IBM Cloud Docs
Understanding high availability and disaster recovery for CIS

Understanding high availability and disaster recovery for CIS

High AvailabilityThe ability of a service or workload to withstand failures and continue providing processing capability according to some predefined service level. For services, availability is defined in the Service Level Agreement. Availability includes both planned and unplanned events, such as maintenance, failures, and disasters. (HA) is the ability for a service to remain operational and accessible in the presence of unexpected failures. Disaster recoveryThe ability of a service or workload to recover from rare, major incidents and wide-scale failures, such as service disruption. This includes a physical disaster that affects an entire region, corruption of a database, or the loss of a service contributing to a workload. The impact exceeds the ability of the high availability design to handle it. (DR) is the process of recovering the service instance to a working state.

Cloud Internet Services (CIS) is a global service designed to remain operational during regional outages. CIS is designed to meet the Service Level Objectives (SLO) with all plans.

CIS is a globally available GA service, with public API endpoints accessible worldwide through a global load balancer across three multi-zone regions: Dallas (us-south), Washington, DC (us-east), and London (eu-gb). In the event of an outage in one region, the global load balancer automatically routes API traffic to the nearest available region. Data is replicated across these regions for optimized latency and HA.

See How IBM Cloud ensures high availability and disaster recovery to learn more about the HA and DR standards in IBM Cloud. You can also find information about Service Level Agreements.

High availability architecture

CIS is architected to support HA across multiple layers of your IT infrastructure.
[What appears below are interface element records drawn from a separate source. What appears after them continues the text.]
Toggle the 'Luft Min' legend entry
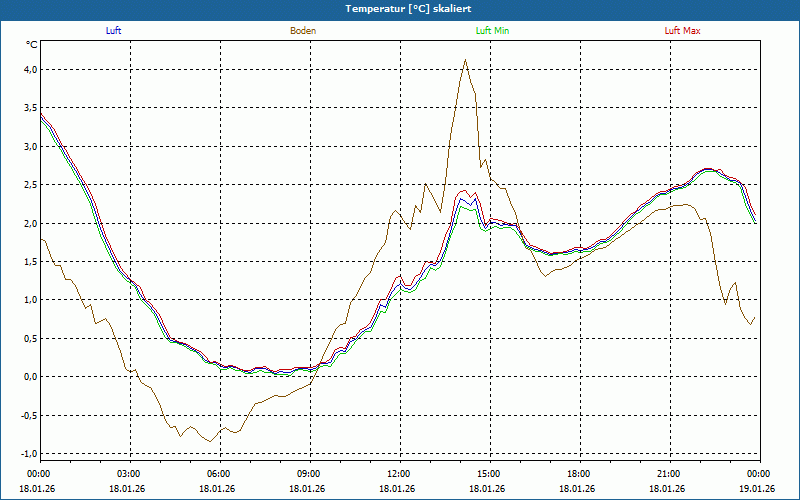This screenshot has width=800, height=500. click(x=492, y=31)
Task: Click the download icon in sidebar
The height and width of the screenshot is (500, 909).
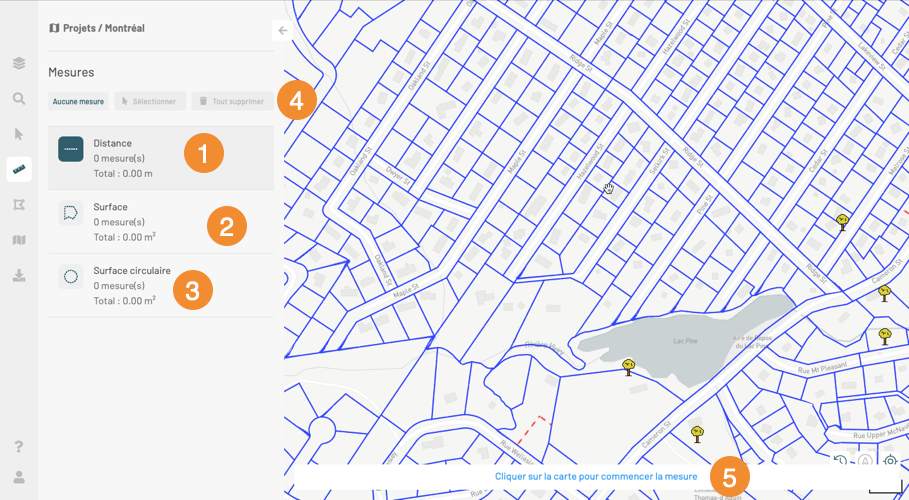Action: click(19, 275)
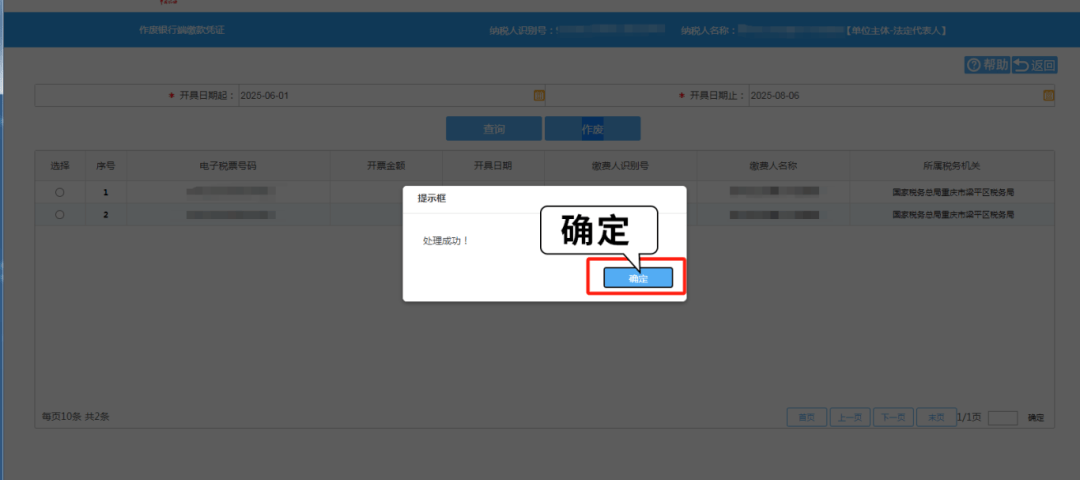Click the page number input box

click(1002, 417)
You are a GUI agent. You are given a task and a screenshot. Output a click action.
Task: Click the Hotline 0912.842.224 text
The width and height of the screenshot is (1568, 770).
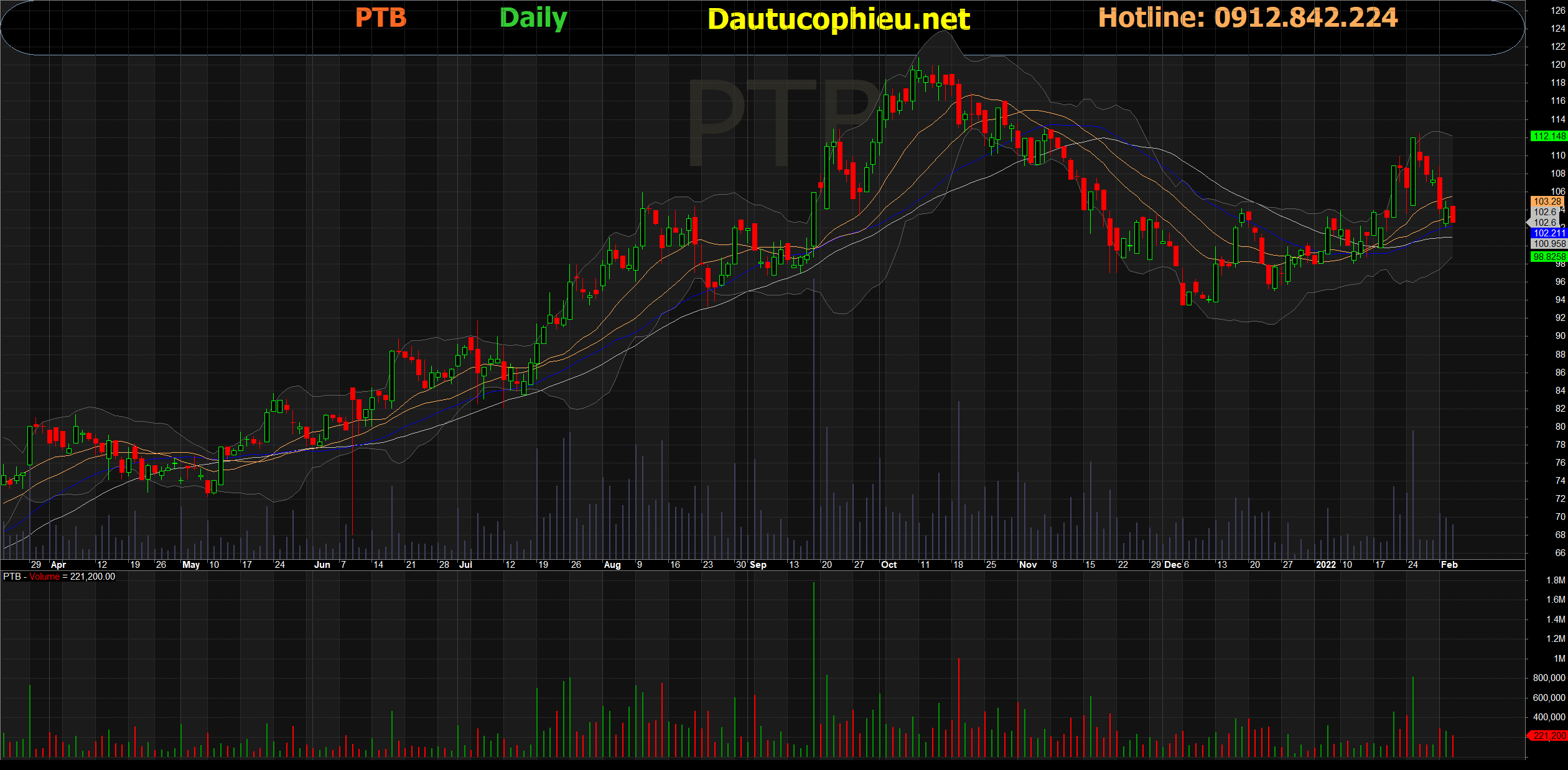(1248, 17)
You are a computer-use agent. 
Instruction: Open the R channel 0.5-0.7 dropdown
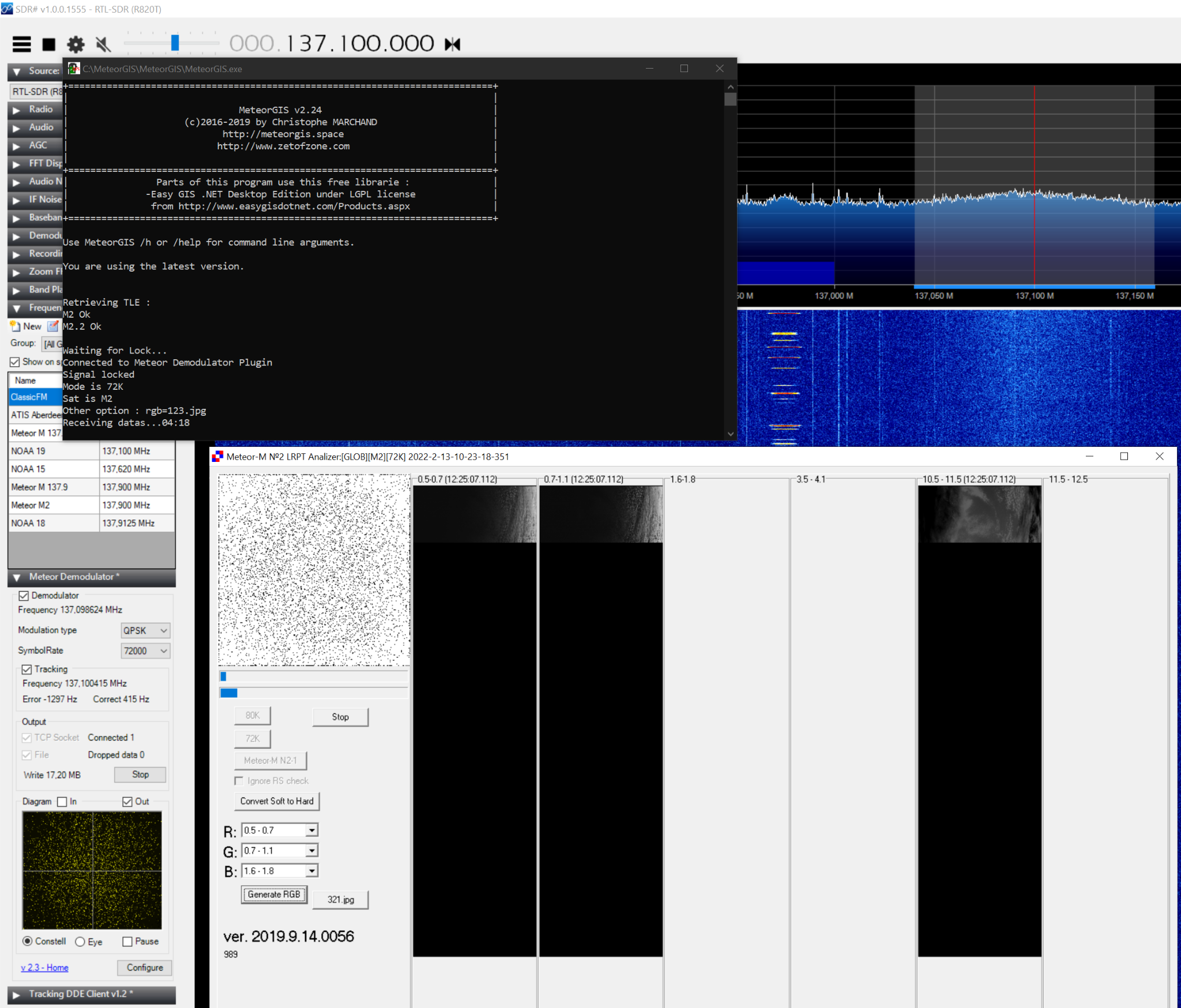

You can design for HA at different levels, depending on business requirements, Service Level Agreements (SLAs), and available resources.

CIS separates its architecture into two core components: the control plane (API and configuration layer) and the data plane (traffic processing and enforcement layer). This separation is key to ensuring service continuity during component-specific issues.

  • The CIS API control plane allows you to configure and manage services such as DNS records, firewall rules, and load-balancing policies. It runs on IBM Cloud and may experience occasional outages or maintenance windows. While rare, control plane availability might not always match that of the data plane. If unavailable, you may not be able to make changes, but existing configurations continue to be enforced.

  • The CIS data plane, powered by Cloudflare’s global Anycast network, is responsible for serving live traffic, including DNS resolution, DDoS protection, content delivery, and firewall enforcement. It is designed for extremely high uptime and resilience. The data plane continues to operate normally even when the control plane is down, preserving performance and security.

This architecture ensures that control plane disruptions do not impact end-user traffic, providing a resilient foundation for highly available application delivery.

CIS is designed to meet the following Service Level Objectives (SLOs):

SLO for CIS
Availability Target Target Value
Availability % 99.999%
Global Anycast Network Uptime 100%
DNS Resolution Time < 50 ms
DDoS Mitigation Response Time < 3 seconds
Configuration Propagation Time < 60 seconds

These targets reflect the robustness of the data plane, which delivers the actual services to your users. You get the most value from CIS through the performance and reliability of this layer, which is engineered for global scale and HA.

The SLO is not a warranty and IBM will not issue credits for failure to meet an objective. Refer to the SLAs for commitments and credits that are issued for failure to meet any committed SLAs. For a summary of all SLOs, see IBM Cloud service level objectives.

High availability features

HA in CIS is achieved through a globally distributed, resilient infrastructure and integrated service-level mechanisms. These features are designed to minimize downtime and ensure continuous service delivery even in the face of failures or network disruptions.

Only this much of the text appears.